Tuesday, 27 April 2010

dataplex at the HP Frankfurt event, where HP announced it is moving High-end Superdome to Blade Platforms

OK so dataplex are currently in Frankfurt at the HP European event; HP Technology @ work and already there are some fantastic announcements coming out, and more to come today. So far the information we have is as follows.

HP has unveiled some major updates to its Integrity line of Itanium-based servers, including a new edition of its top-end Superdome system based on HP's blade server architecture.

The new systems, which also include three Integrity blades and a rackmount server, are all based on Intel's quad-core Itanium 9300 series processors, known as Tukwila. They are being introduced Tuesday morning at the event.

Superdome 2 is the first big upgrade to the Superdome system since it was launched a decade ago. While the original has its own cabinet enclosure, Superdome 2 is moving to a new Blade Scale architecture that allows it be housed in a standard server rack using HP's 7000-series blade chassis. Customers will be able to manage the servers with the same tools they use for HP's other blade systems, including Onboard Administrator and Virtual Connect.

The move to a more standard blade design is a big theme for the Integrity launch, and something HP says will reduce ownership costs for customers. The three new Integrity blades are also based on HP's BladeSystem architecture, and customers will now be able to manage Integrity, ProLiant and StorageWorks blades side by side in the same enclosure, HP said.

"We're bringing the mission critical capabilities of the Integrity portfolio into our converged infrastructure environment," said Lorraine Bartlett, vice president of marketing for HP's mission-critical systems.

Moving to a common blade design should also help reduce HP's development costs, because it will be able to use technologies built for higher volume platforms. Intel has taken a similar route with some of its Itanium components.

Superdome 2 won't be available until the second half of the year, and HP isn't saying much about pricing or configurations yet. It says it will be sold in eight- and 16-socket building blocks, and that the blade design will allow it to offer a starting price 40 percent lower than that of the original Superdome.

The system has a new CrossBar Fabric that HP says improves resiliency by routing data intelligently between the servers and system I/O with redundancy. The fabric also lets customers scale CPUs and memory independent of I/O for applications that need it, according to HP.

Superdome 2 has a new "analysis engine" that looks out for errors and tries to act before they occur. "It looks for any soft failures that might be indicative of a larger system failure and provides alerts before you get to that point. It can also monitor the system and determine how it should be configured for the highest performance," Bartlett said.
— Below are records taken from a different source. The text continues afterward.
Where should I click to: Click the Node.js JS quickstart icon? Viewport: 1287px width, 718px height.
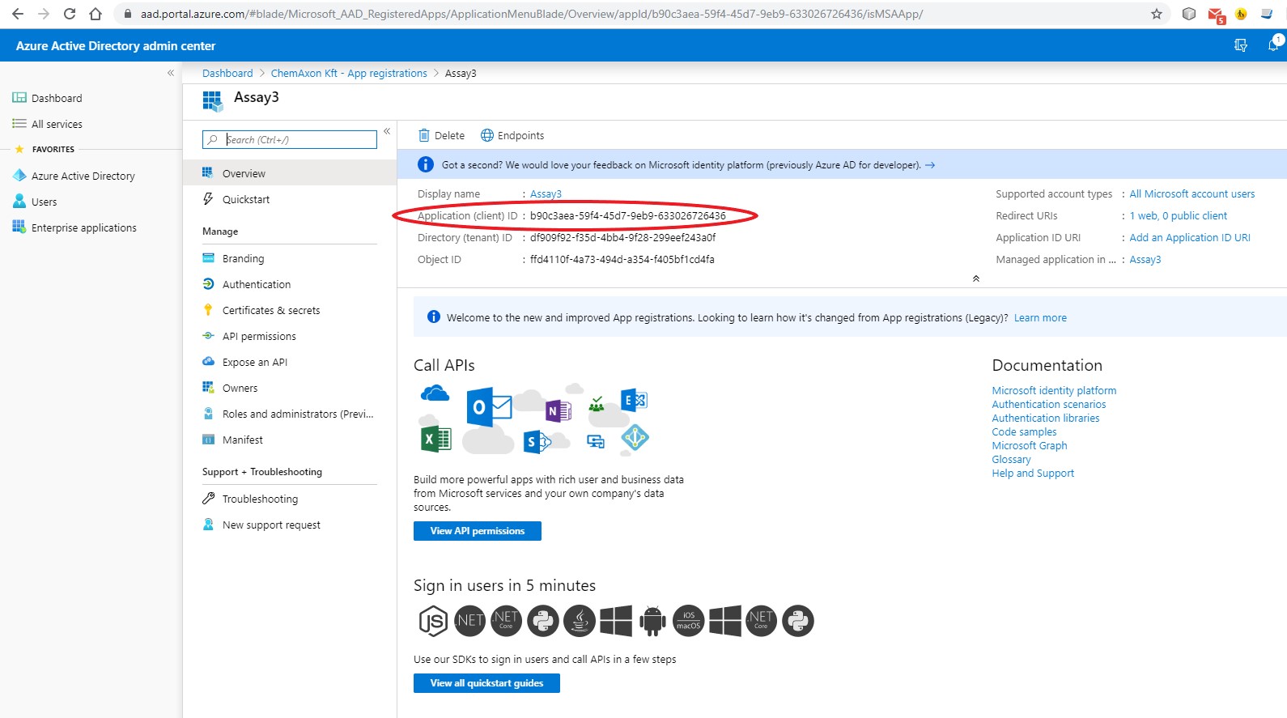coord(433,621)
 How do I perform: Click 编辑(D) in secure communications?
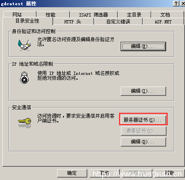[x=143, y=142]

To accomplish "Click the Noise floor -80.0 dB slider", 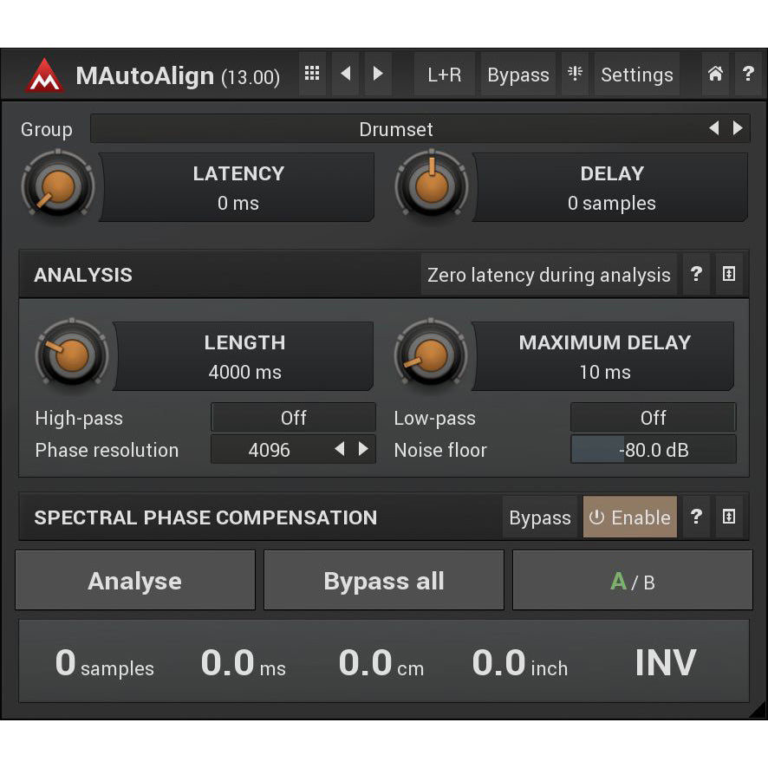I will (x=653, y=450).
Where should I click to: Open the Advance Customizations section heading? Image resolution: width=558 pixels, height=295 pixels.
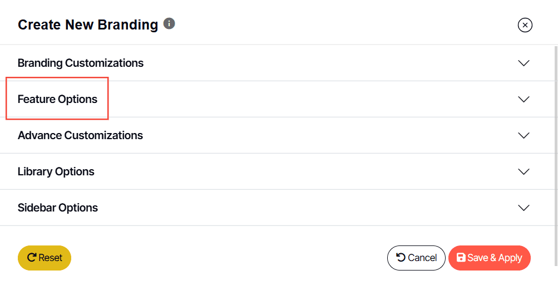pyautogui.click(x=80, y=135)
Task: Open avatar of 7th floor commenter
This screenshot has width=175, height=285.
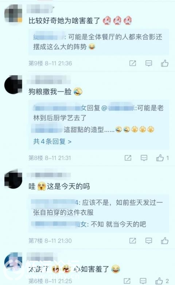Action: click(13, 179)
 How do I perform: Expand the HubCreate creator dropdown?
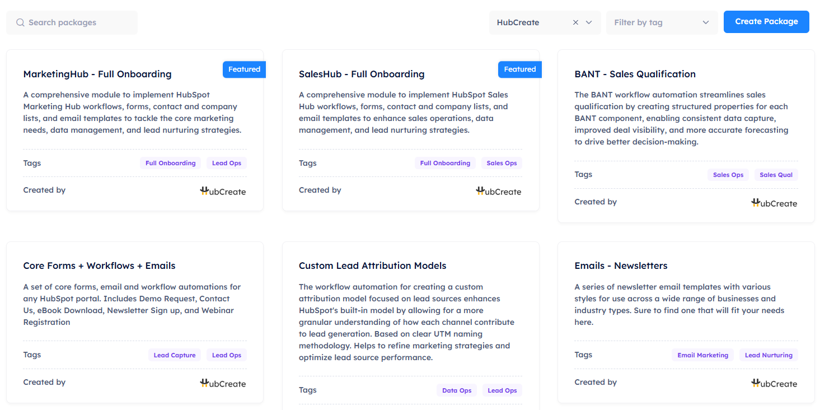point(589,23)
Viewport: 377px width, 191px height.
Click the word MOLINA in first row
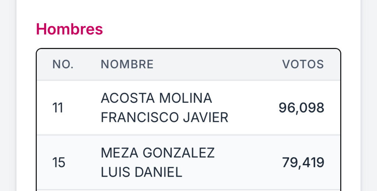point(186,98)
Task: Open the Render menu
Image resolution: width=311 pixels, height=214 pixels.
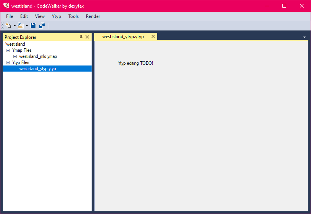Action: (x=93, y=16)
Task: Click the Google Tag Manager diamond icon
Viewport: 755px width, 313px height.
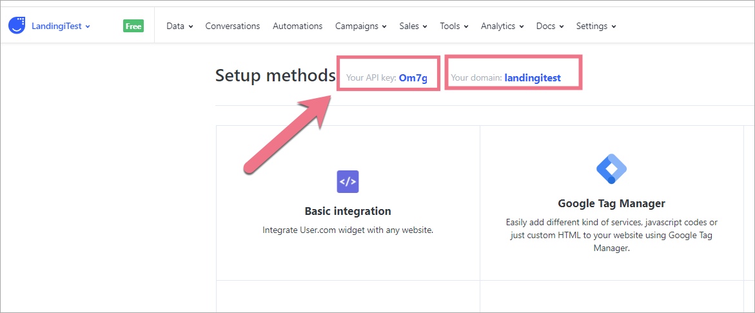Action: click(x=611, y=170)
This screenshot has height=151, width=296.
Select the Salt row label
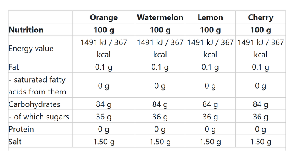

HP also announced new software. It developed an HP-UX version of BladeSystem Matrix, its software for automatically provisioning servers, storage and networking, so that it can be used with the Integrity blades. It also announced an update to HP-UX that includes Insight Dynamics, a component required for BladeSystem Matrix, as well as better virtualisation and power management features.

HP hasn't released performance data yet to show how Superdome 2 stacks up against IBM's Power7 servers.

While Superdome 2 might not ship for six months or more, the three new Integrity blades are available now. HP's new Blade Link technology, based on Tukwila's high-speed QuickPath Interconnect, allows four blades to be snapped together in what HP considers a single, eight-socket system. That server, the BL890c i2, starts at US$30,935. There is also a four-socket system that starts at $13,970 and a two-socket system for $6,490, HP said.

We will let you know more today as and when we get it.